According to the design principle of mutual offset detent force in Section II-B, the whole detent force can be calculated as:

$$f_{w\mathrm{\_}\mathrm{I}}=\sum _{n=2,4,6,\mathrm{\dots }}^{\mathrm{\infty }}2F_{\mathrm{dn}-\mathrm{I}}\sin \left(\frac{2n\pi }{{\tau }_m}x+{\theta }_{dn-I}\right),$$

(12)

$$f_{w\mathrm{\_}\mathrm{II}}=\sum _{n=3,6,9,\mathrm{\dots }}^{\mathrm{\infty }}3F_{\mathrm{dn}-\mathrm{II}}\sin \left(\frac{2n\pi }{{\tau }_m}x+{\theta }_{dn-\mathit{II}}\right).$$

(13)

According to equations (12) and (13), after setting the sectional modular structure, the fundamental and some higher harmonics in unit detent force can be offset. For Modular I, the whole detent force consists of the remaining second and its multiple harmonics, while the whole detent force is composed of the remaining third and its multiple harmonics for Modular II.
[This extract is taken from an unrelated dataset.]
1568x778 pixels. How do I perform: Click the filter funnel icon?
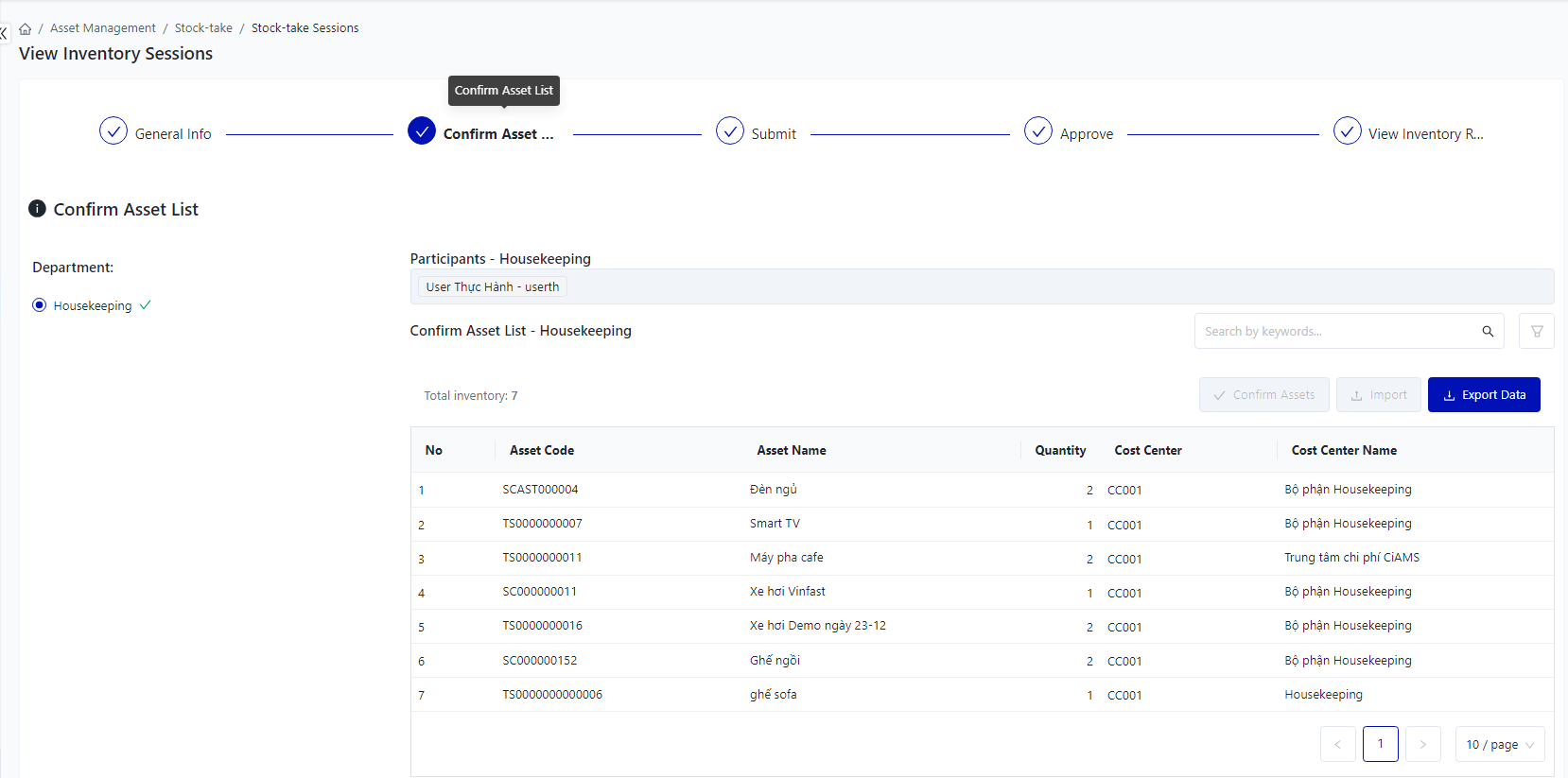pos(1537,331)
D. Detent force of the sectional modular TFSPMLG

In the initial design, the sectional stator lengths L${}_{I\mathrm{-}}$${}_s$ and L${}_{\mathrm{\text{II}}\mathrm{-}}$${}_s$ satisfy:

$$L_{\mathrm{I}-s}=63{\tau }_m\mathrm{/}8\mathit{\hspace{1em}\hspace{1em}}{L}_{\mathrm{\Pi }-\mathrm{s}}=133{\tau }_m\mathrm{/}24.$$

(14)

By substituting equation (14) into equations (1) and (2), the flux barrier lengths L${}_{I\mathrm{-}}$${}_{f\mathit{}b}$ and L${}_{\mathrm{\text{II}}\mathrm{-}}$${}_{f\mathit{}b}$ can be equal to 5$\tau$${}_m$/8 or 13$\tau$${}_m$/8 and $\tau$${}_m$/8, 19$\tau$${}_m$/24, or 9$\tau$${}_m$/8, respectively.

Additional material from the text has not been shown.